Supplied text:
((

Obstructive sleep apnea can develop if excess fat in the neck compresses the airway during sleep. Breathing stops for a few moments, as often as hundreds of times a night. This disorder is often undiagnosed. It can cause loud snoring and excessive daytime sleepiness and increases the risk of high blood pressure, abnormal heart rhythms, metabolic syndrome, heart attacks, heart failure, and strokes.

Obesity can increase the risk of early death. The more severe the obesity, the higher the risk. It is the second most common cause of preventable death (cigarette smoking is the most common). Studies indicate that over a period of 15 years, the death rate is 30% lower for people who had weight loss surgery than for people who had not had it.

Obesity can lead to social, economic, and psychologic problems. For example, people with obesity may be underemployed or unemployed, or they may have a poor body image and low self-esteem.

If untreated, obesity tends to worsen, increasing the risk and severity of complications.

After weight loss, most people return to their pretreatment weight within 5 years. Also, when weight-loss medications are stopped, weight tends to be gained back.

Diagnosis of Obesity

  • Body mass index (BMI)

  • Waist circumference

  • Determination of body composition

Obesity is diagnosed by determining the body mass index (BMI). However, BMI has some limitations. The BMI does not take sex and age into consideration and makes only a few adjustments based on ethnic group. For people who are of Asian descent and some other ethnic groups, the BMI that is considered overweight is slightly lower.

Also, the BMI does not distinguish between lean and fat tissue. Therefore, doctors may be unsure whether a high BMI is due to muscle (for example, in body builders) or excessive fat. In such cases, they determine body composition (the percentage of body fat and muscle).

Waist circumference is measured. This measurement helps identify and quantify abdominal (visceral) obesity, which is fat that accumulates around the waist and in the abdomen. Abdominal obesity is much more harmful than fat that is distributed throughout the body under the skin (subcutaneous fat). Knowing how large the waist is and whether metabolic syndrome is present helps doctors estimate the risk of certain complications (such as heart disorders) better than knowing what the person's BMI is.

Body composition (the percentage of body fat and muscle) can be determined using the following:

  • Measurement of skinfold thickness and the circumference of the upper arm

  • Bioelectric impedance, which can be done in a doctor’s office

  • Underwater (hydrostatic) weighing

Skinfold thickness is usually measured over the triceps, at the back of the upper arm. The skinfold is the skin and layer of fat under it that are measured by pinching the skin.

Bioelectrical impedance analysis estimates the percentage of total body water directly and determines the percentage of body fat indirectly. It is most reliable in healthy people and in people with only a few chronic disorders, such as moderate obesity or diabetes mellitus.

Underwater weighing is the most accurate method for measuring percentage of body fat. However, it is costly and time-consuming. Thus, it is used more often in research than in clinical care.

Men are considered to have obesity when the body fat level is > 25%. In women, the level is > 32%.

Typically, blood tests are done. Blood sugar (glucose) is measured to check for prediabetes or diabetes, and cholesterol and other fat levels are measured to check for high cholesterol and other abnormal fat levels. Doctors also measure blood pressure to check for high blood pressure. These tests help doctors determine whether people have metabolic syndrome (which includes all three disorders).

))

In the obesity text, what is the most accurate method for measuring percentage of body fat? Use nothing but the obesity text to answer.

Source data:
((

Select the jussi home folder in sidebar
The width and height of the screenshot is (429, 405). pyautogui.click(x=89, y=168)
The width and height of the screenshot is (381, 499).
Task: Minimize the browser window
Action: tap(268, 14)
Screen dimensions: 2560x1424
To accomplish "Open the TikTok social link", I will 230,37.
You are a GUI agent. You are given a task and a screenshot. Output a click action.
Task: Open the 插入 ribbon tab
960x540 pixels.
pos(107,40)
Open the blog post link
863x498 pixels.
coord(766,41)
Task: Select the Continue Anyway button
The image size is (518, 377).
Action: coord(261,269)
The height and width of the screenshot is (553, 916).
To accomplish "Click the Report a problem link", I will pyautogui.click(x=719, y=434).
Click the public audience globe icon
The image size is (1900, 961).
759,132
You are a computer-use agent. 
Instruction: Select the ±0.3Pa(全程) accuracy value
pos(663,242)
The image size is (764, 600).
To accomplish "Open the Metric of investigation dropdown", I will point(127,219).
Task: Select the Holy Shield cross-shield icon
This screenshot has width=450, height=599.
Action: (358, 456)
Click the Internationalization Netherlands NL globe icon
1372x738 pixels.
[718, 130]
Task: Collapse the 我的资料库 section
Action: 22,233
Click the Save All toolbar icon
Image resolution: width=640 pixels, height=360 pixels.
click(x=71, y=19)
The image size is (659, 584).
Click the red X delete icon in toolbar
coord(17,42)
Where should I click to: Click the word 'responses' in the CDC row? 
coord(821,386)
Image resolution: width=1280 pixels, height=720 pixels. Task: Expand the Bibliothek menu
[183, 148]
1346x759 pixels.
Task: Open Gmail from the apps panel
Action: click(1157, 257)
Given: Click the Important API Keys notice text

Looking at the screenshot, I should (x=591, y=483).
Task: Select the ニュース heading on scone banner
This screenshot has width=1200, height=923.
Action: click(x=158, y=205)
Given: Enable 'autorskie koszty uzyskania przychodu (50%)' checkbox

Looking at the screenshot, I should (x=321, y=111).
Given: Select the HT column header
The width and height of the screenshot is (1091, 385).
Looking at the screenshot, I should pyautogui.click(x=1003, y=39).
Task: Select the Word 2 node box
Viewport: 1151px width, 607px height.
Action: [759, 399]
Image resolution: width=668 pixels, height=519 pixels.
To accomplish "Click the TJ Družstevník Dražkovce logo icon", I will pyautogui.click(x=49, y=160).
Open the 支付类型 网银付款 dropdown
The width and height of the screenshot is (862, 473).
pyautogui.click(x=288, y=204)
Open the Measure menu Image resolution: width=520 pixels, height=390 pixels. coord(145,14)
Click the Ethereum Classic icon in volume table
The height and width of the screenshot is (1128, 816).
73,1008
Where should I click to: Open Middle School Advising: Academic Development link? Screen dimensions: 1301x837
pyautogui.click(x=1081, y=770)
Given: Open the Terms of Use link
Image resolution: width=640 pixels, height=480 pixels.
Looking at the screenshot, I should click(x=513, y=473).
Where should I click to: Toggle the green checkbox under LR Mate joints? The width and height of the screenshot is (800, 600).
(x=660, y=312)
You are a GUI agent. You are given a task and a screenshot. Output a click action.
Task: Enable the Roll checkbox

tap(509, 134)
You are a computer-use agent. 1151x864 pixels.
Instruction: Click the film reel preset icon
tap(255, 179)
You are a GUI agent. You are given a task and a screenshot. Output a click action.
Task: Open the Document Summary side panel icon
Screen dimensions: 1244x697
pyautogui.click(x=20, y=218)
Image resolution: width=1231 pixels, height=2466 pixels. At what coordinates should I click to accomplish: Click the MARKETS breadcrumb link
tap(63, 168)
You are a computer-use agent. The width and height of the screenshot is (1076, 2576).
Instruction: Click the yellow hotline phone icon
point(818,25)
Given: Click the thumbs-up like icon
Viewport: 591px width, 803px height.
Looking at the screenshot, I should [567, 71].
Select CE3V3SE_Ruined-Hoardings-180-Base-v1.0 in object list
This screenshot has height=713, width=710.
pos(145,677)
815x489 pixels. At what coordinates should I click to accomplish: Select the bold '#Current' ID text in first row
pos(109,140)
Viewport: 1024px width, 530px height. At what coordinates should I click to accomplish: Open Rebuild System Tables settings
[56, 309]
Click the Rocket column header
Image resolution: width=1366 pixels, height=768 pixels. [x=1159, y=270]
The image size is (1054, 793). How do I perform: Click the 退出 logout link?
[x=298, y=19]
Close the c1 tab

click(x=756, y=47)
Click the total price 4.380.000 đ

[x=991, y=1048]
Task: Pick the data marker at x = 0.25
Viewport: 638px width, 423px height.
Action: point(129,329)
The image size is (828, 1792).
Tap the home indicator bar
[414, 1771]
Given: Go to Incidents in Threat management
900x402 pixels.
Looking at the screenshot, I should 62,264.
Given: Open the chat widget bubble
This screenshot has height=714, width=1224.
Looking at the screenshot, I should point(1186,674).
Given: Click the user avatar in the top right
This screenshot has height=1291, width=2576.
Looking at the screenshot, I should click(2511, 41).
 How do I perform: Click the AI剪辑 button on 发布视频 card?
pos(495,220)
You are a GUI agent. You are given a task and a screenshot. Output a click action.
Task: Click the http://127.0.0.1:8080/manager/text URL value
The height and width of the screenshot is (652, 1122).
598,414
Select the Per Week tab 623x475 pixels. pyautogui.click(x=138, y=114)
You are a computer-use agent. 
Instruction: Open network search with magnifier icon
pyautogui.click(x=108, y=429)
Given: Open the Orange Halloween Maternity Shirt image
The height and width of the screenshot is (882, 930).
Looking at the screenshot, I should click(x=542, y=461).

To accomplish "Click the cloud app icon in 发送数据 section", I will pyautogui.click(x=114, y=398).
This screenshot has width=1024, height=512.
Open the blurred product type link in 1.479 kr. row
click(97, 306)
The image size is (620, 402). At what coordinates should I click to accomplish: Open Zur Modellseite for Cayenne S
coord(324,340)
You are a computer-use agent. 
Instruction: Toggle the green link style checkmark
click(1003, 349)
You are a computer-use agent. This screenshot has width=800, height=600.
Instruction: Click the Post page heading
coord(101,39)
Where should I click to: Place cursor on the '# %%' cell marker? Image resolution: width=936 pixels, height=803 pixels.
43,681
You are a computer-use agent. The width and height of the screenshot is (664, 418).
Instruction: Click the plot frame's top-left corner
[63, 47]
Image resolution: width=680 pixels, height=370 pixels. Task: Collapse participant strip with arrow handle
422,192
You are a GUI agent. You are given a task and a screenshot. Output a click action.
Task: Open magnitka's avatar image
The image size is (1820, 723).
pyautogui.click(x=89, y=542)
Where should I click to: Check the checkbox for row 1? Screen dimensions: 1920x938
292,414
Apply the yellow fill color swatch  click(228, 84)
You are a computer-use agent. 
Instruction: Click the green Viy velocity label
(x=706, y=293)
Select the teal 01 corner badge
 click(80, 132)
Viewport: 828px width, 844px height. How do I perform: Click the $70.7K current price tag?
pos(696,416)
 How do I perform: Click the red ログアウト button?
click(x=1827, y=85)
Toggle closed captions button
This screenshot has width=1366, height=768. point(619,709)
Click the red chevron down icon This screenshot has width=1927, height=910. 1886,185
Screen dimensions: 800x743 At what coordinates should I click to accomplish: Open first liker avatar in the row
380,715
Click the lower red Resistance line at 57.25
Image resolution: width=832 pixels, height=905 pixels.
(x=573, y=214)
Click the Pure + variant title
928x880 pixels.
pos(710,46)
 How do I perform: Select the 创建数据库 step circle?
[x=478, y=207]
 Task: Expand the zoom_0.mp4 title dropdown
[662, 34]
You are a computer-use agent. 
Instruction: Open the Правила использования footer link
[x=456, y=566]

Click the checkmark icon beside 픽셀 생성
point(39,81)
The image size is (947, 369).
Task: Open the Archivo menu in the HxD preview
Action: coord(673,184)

))

Exercise solution:
Underwater (hydrostatic) weighing.